As above but evaluates a polynomial where all the powers are odd numbers. Equivalent to evaluate_polynomial(poly+1, z*z, count-1) * z + poly[0].

template <std::size_t N, class T, class U, class V>
V evaluate_rational(const T(&num)[N], const U(&denom)[N], const V& z);

template <std::size_t N, class T, class U, class V>
V evaluate_rational(const boost::array<T,N>& num, const boost::array<U,N>& denom, const V& z);

template <class T, class U, class V>
V evaluate_rational(const T* num, const U* denom, V z, unsigned count);

Evaluates the rational function (the ratio of two polynomials) described by the coefficients stored in num and demom.

If the size of the array is specified at runtime then both polynomials most have order count-1 with count coefficients. Otherwise both polynomials have order N-1 with N coefficients.

Array num describes the numerator, and demon the denominator.

Coefficients should be stored such that the coefficients for the xi terms are in num[i] and denom[i].

The types of the coefficients and of variable v may differ as long as *num and *denom are convertible to type V. This allows, for example, for one or both of the coefficient tables to be a table of integers if this is appropriate.

These functions are designed to safely evaluate the result, even when the value z is very large. As such they do not take advantage of compile time array sizes to make any optimisations. These functions are best reserved for situations where z may be large: if you can be sure that numerical overflow will not occur then polynomial evaluation with compile-time array sizes may offer slightly better performance.

Implementation

Polynomials are evaluated by Horners method.

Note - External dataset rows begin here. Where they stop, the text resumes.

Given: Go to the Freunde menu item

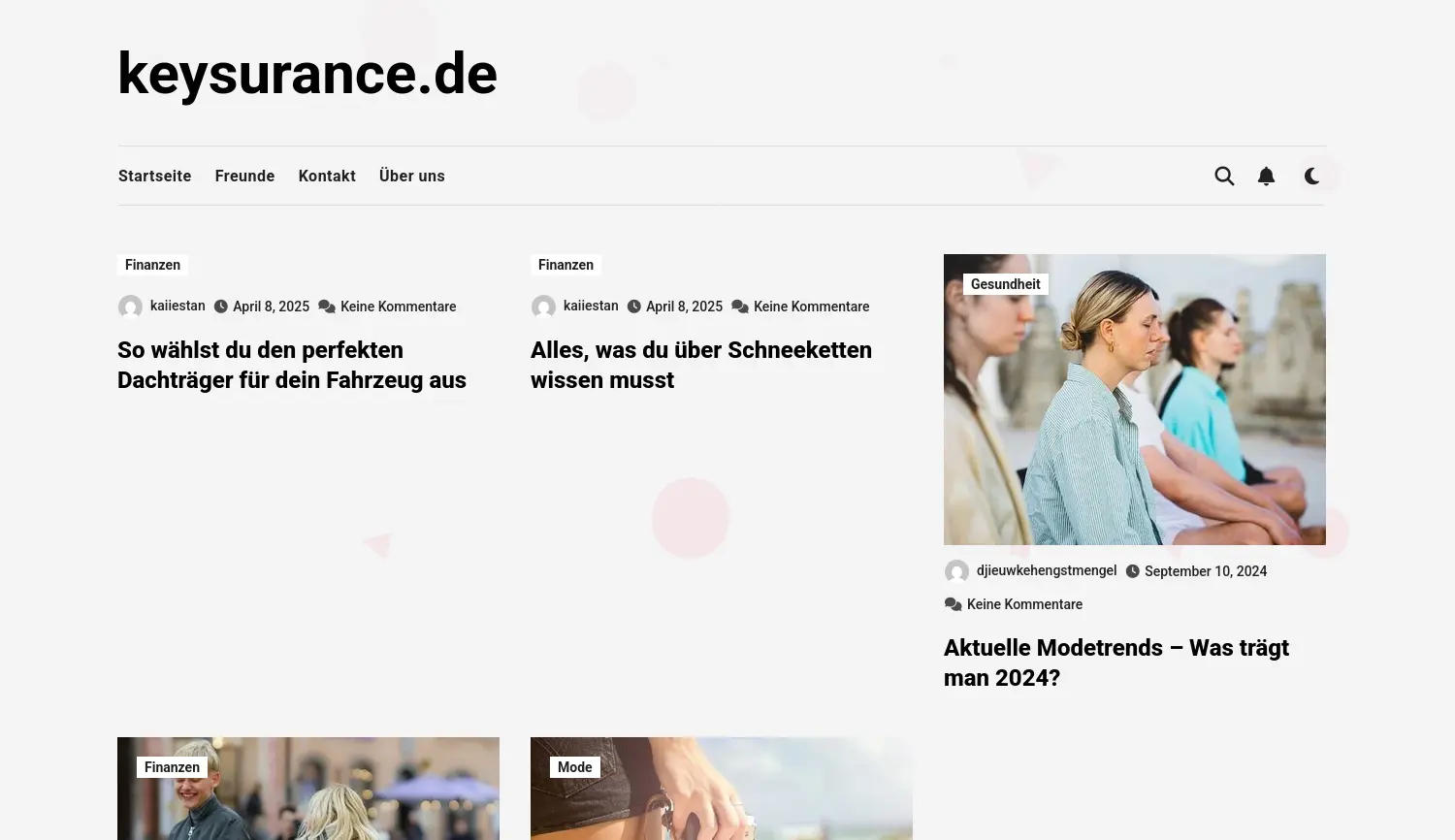Looking at the screenshot, I should point(244,176).
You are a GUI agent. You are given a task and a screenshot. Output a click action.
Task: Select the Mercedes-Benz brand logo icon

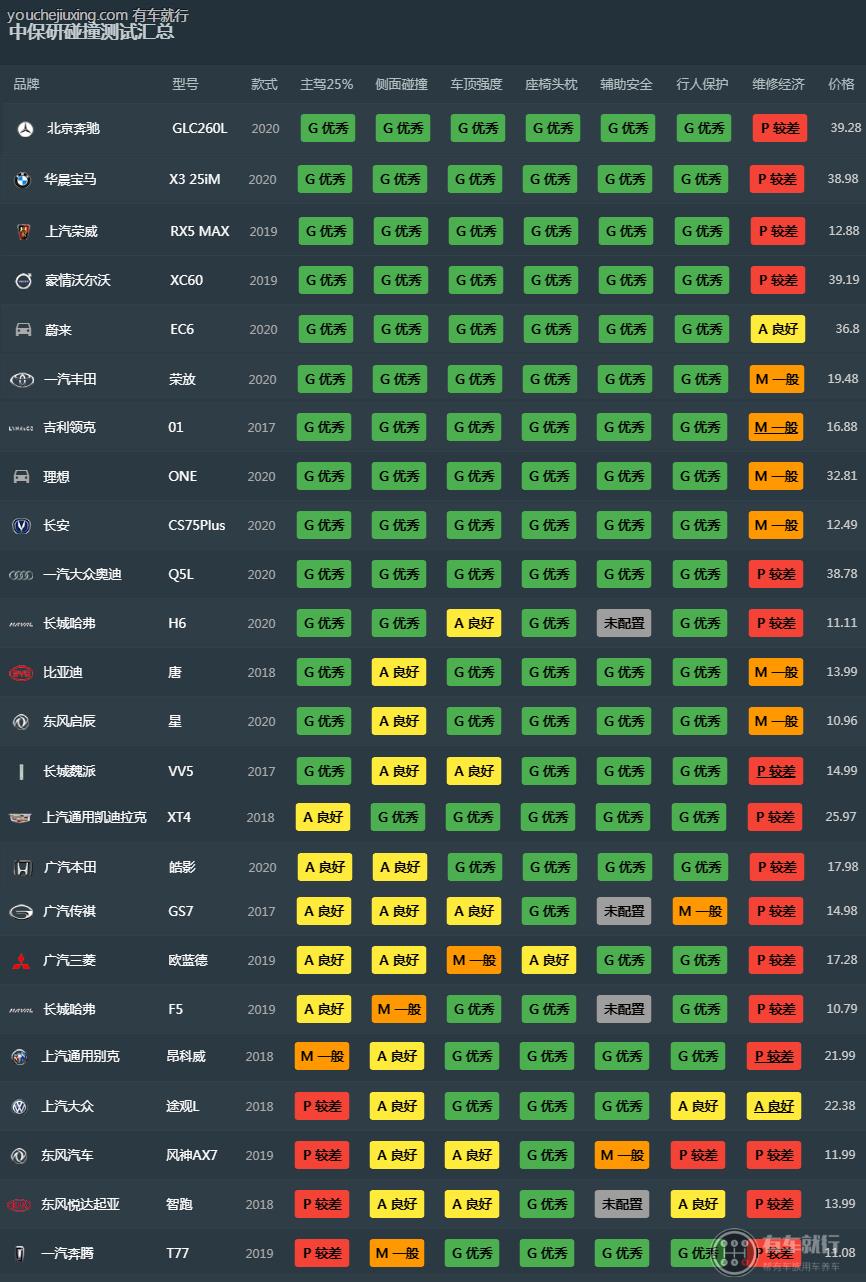[x=27, y=128]
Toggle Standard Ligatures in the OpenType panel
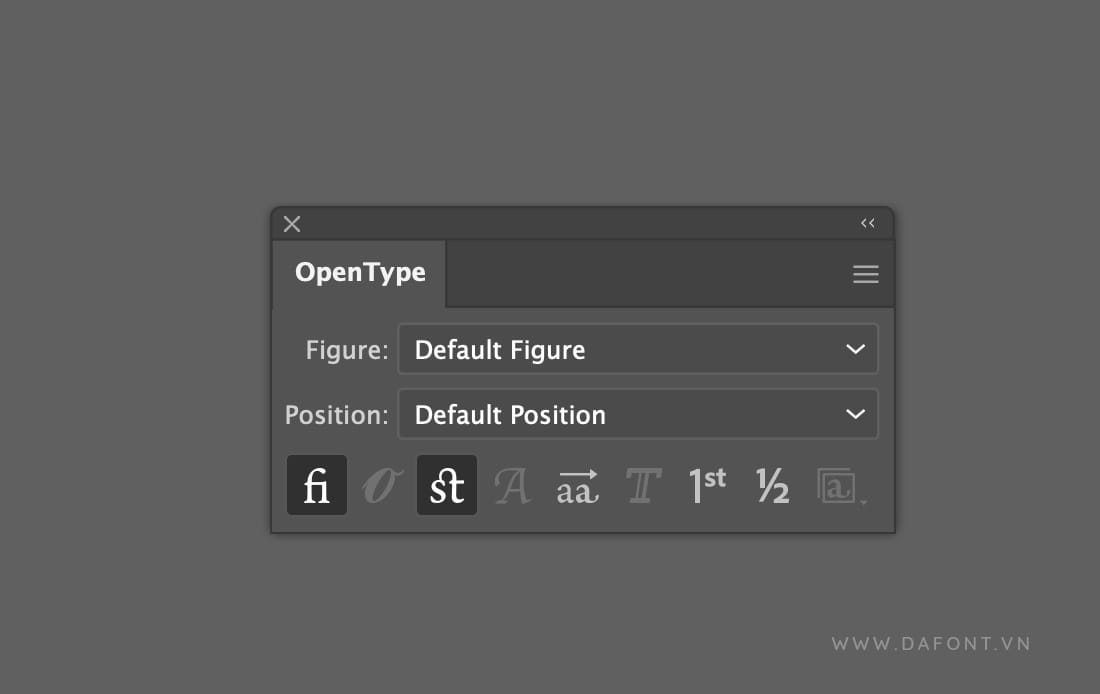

If the array size is known at compile time then the functions dispatch to size-specific implementations that unroll the evaluation loop.

Rational evaluation is by Horners method: with the two polynomials being evaluated in parallel to make the most of the processors floating-point pipeline. If v is greater than one, then the polynomials are evaluated in reverse order as polynomials in 1/v: this avoids unnecessary numerical overflow when the coefficients are large.

Both the polynomial and rational function evaluation algorithms can be tuned using various configuration macros to provide optimal performance for a particular combination of compiler and platform. This includes support for second-order Horner's methods. The various options are documented here. However, the performance benefits to be gained from these are marginal on most current hardware, consequently it's best to run the performance test application before changing the default settings.